Disamping merupakan keutamaan yang tak terpisahkan dari proses ikhtiyar, do'a juga menjadi cermin pengharapan manusia kepada Tuhan meski dalam batasan asumsinya sendiri.
Ketika do'a dipahami sebagai media vertikal dalam menyampaikan keinginan apapun, maka akumulasinya sangat mungkin "bersandar" di wilayah kesubjektifan manusiawi. Adakalanya walau motifnya baik menurut logika manusia, belum tentu baik dalam pandangan Tuhan.
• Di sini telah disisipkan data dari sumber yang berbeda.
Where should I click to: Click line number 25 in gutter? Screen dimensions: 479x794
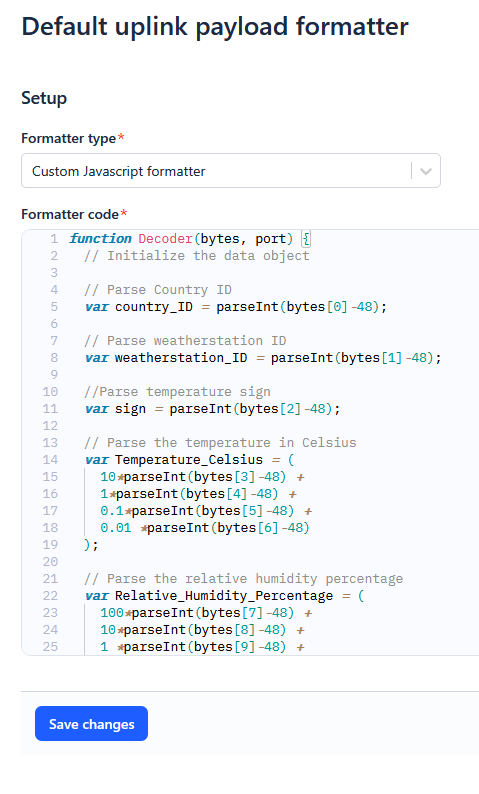point(50,647)
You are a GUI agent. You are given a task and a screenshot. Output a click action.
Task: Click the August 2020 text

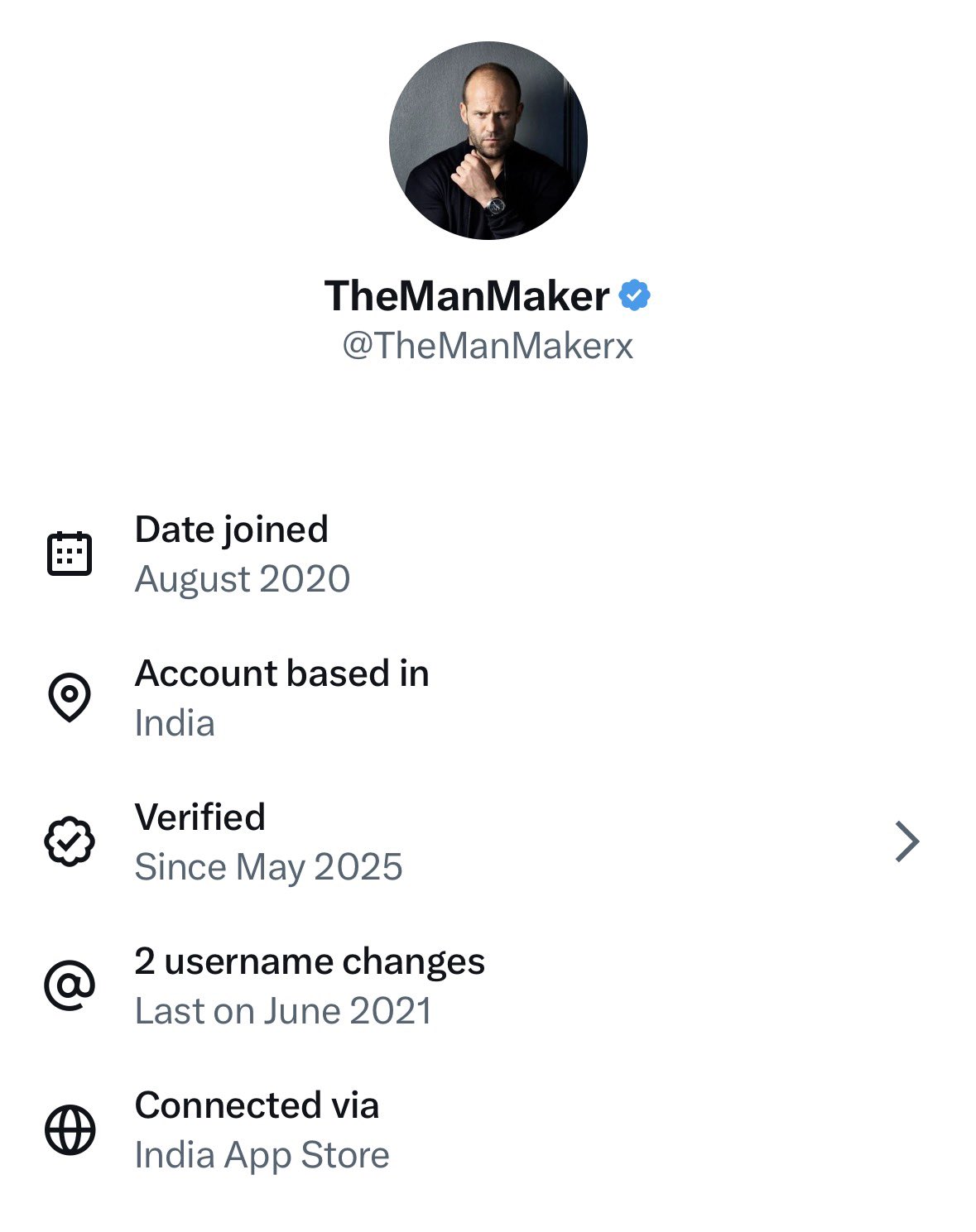coord(243,579)
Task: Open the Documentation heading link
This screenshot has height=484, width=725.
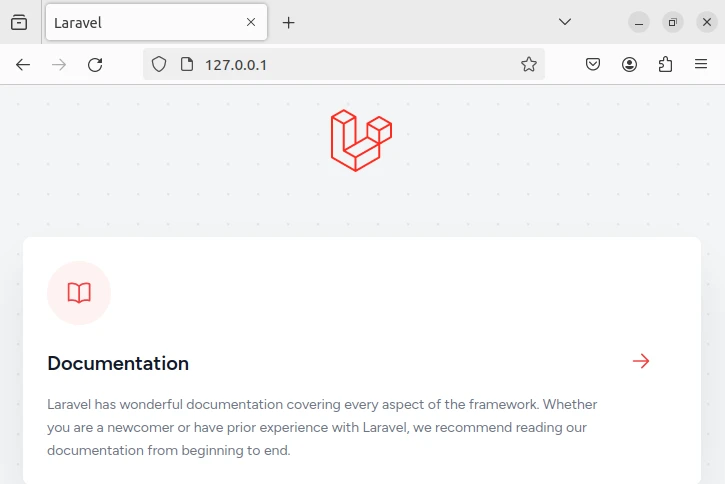Action: coord(118,363)
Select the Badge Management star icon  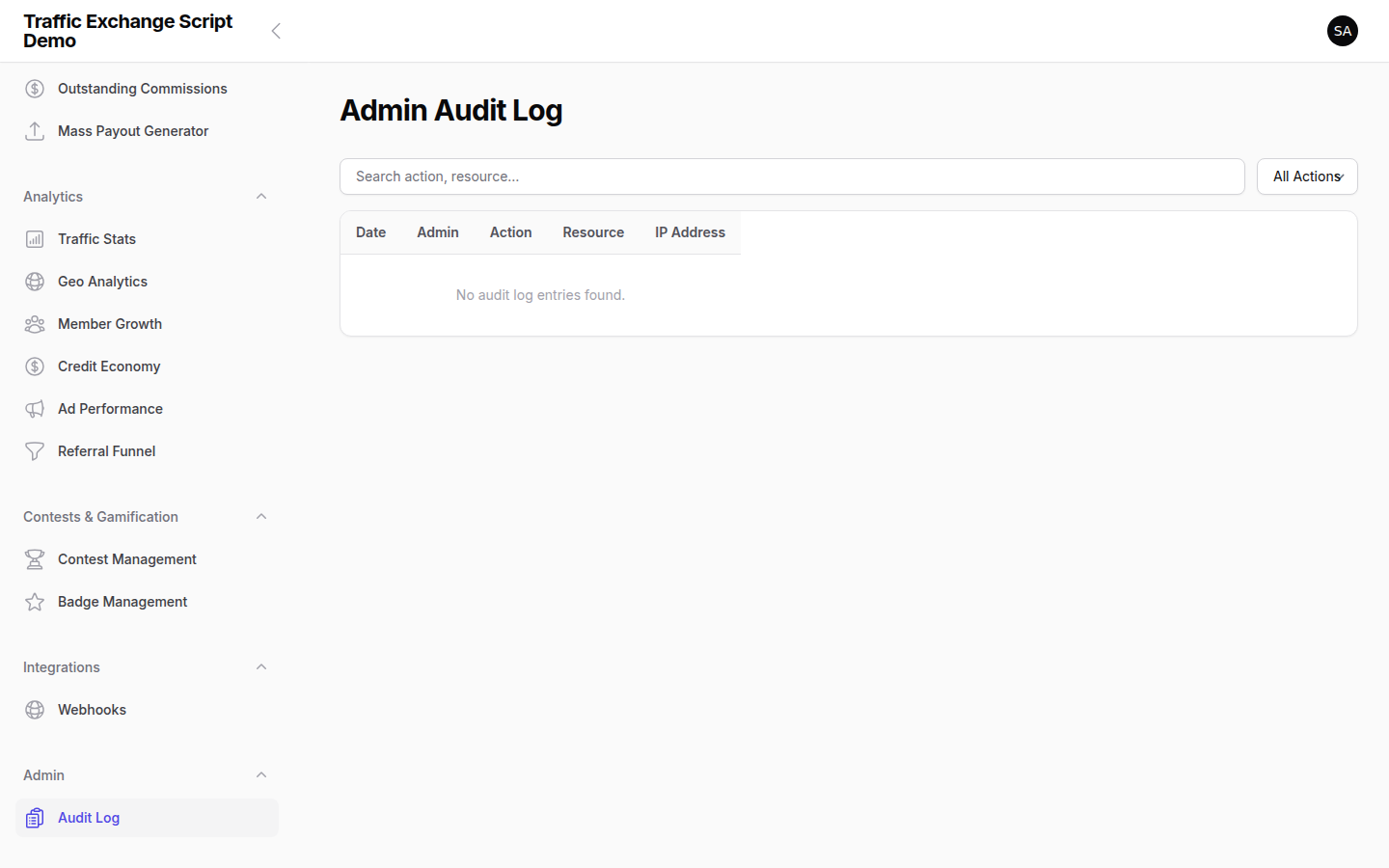click(x=35, y=601)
Sebaliknya, sesuatu yang esensinya baik menurut pengetahuan Tuhan pasti baik pula untuk kehidupan manusia. Dengan begitu, sesuai-tidaknya antara do'a dengan kenyataan yang pada ahirnya diberikan Tuhan merupakan rangkaian misteri kehidupan yang subtansinya memerlukan bacaan-bacaan keimanan.
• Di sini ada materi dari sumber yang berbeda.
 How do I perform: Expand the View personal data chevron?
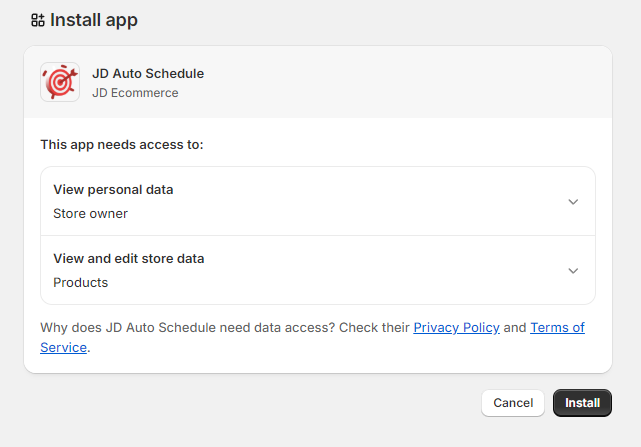pos(573,202)

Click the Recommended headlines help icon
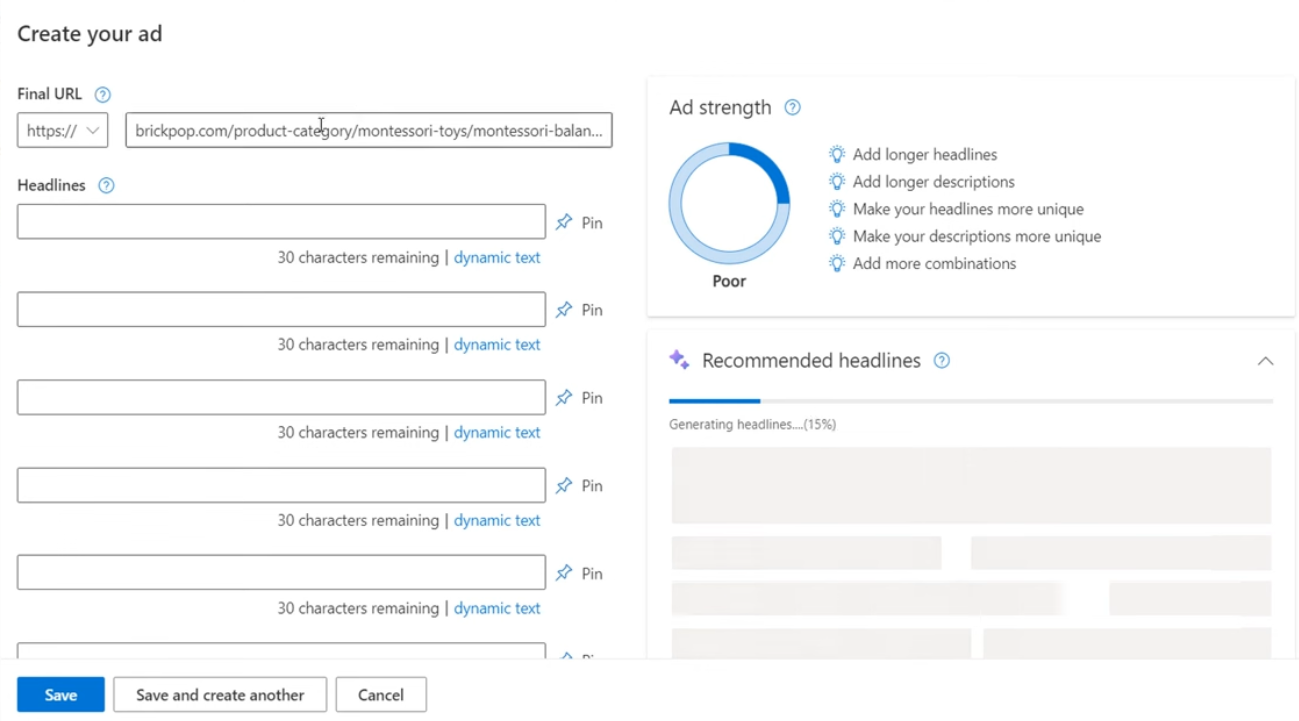(941, 361)
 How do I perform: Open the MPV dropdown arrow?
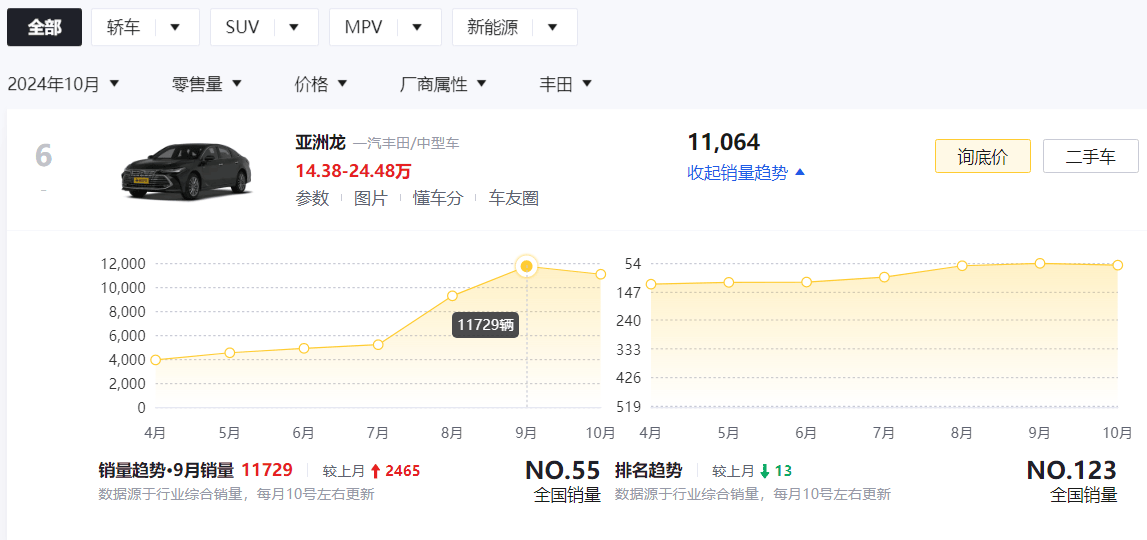pyautogui.click(x=417, y=27)
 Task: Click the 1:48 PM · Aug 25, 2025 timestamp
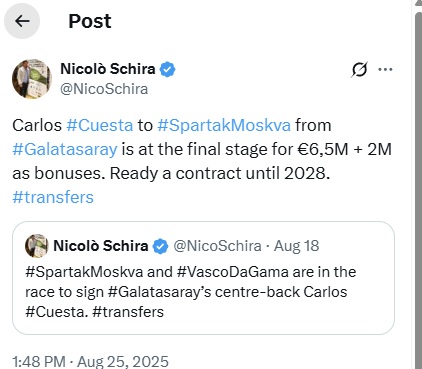click(x=90, y=362)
وَقَالَ رَبُّكُمُ ادْعُوْنِيْۤ اَسْتَجِبْ لَـكُمْ.....
Dan Tuhanmu berfirman, "Berdoalah kepada-Ku, niscaya akan Kuperkenankan bagimu....."
(QS. Ghafir: 60).
Analisanya kemudian, ketika yang diminta bukan itu yang persis kita dapatkan atau malah kontra dengan yang kita minta, haruskah Tuhan diklaim ingkar dari janjinya ? Tentu saja tidak. Segala sesuatu tak terkecuali pengabulan do'a manusia pasti terkalkulasi dalam rahasia pengetahuan Tuhan dan itu terkait momen, bentuk bahkan porsinya. Hanya saja, jika bukan karena legitimasi Iman maka pengetahuan manusia dipastikan terbatas dalam merespon rahasia-rahasia ketetapan dari yang Maha Tak Terbatas. Disaat yang sama, prosedur syariat pun memerlukan kesadaran manusia untuk intens berbenah terkait "hal" yang bisa mengganjal terkabulnya suatu do'a (muatan QS. Al-Baqarah: 186).
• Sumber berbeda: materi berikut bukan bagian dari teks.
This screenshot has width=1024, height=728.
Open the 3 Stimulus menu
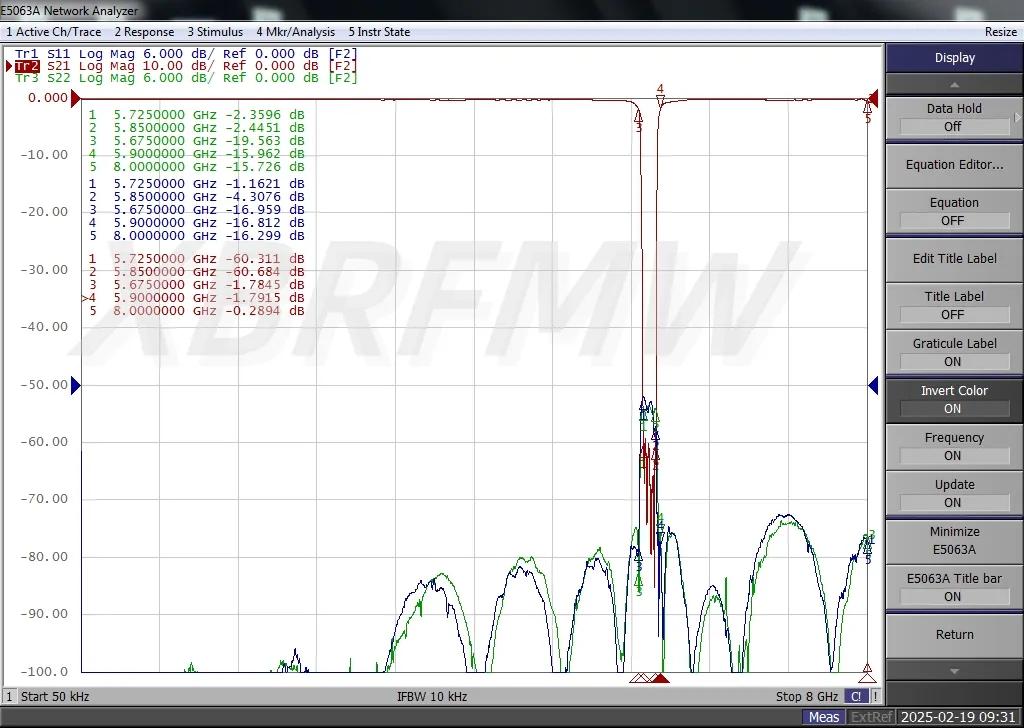pos(215,31)
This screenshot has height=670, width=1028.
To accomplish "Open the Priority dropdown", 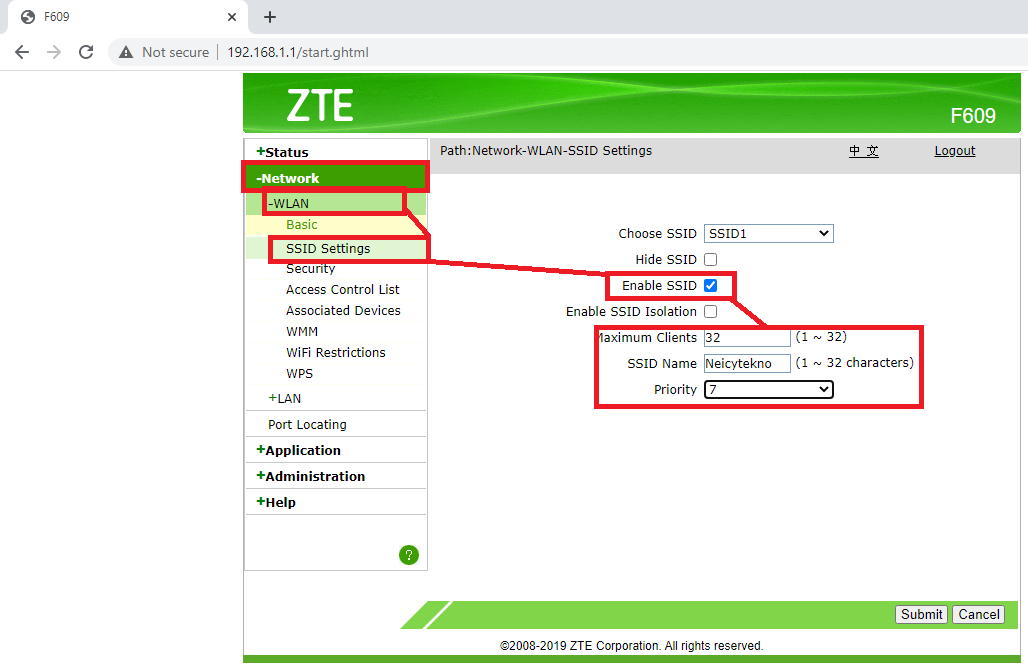I will [x=768, y=389].
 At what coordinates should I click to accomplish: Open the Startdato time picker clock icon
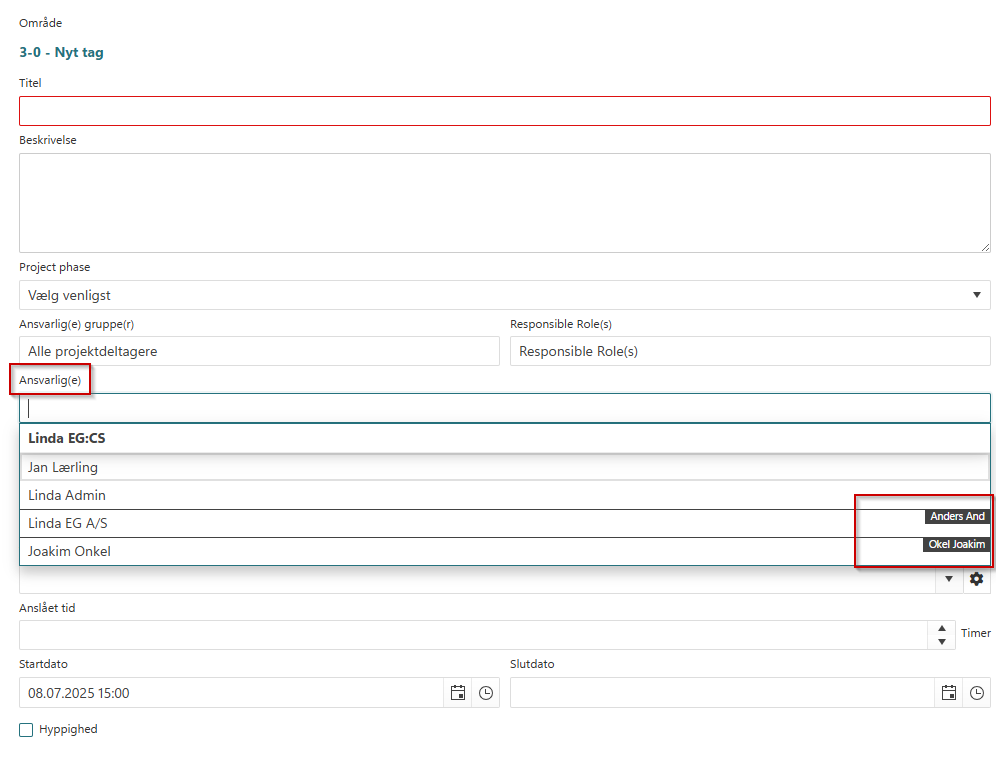click(486, 693)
Ketika manusia diperhadapkan pada keterbatasan dalam memahami "segala sesuatu" diluar obsesinya, maka kemampuan berprasangka baik kepada Tuhan adalah solusi penolong dari ketersesatan berpikir. Jangankan terhadap pemberian-Nya, memahami hakikat dari semua yang menjadi keinginan diri sendiri pun adalah nisbi atau relatifitasnya tak pasti dalam jangkauan pengetahuan manusia (QS. Al-Baqarah: 216).
Karena itu, urgensi do'a sesungguhnya mengajarkan keseimbangan antara ikhtiyar yang dimaksimalkan dengan komunikasi diri yang divertikalkan oleh manusia. Disaat yang sama, menjadi realita sosial yang tidak terbantahkan betapa di setiap gerak langkah dan apapun persoalan kehidupan, Tuhan pasti selalu kita "butuhkan" (muatan QS. Al-Fatihah: 1-7, QS. Ad-Dzariyat: 56).
Ushikum wanafsi bitaqwallah, Wallahu a'lam bisshawab.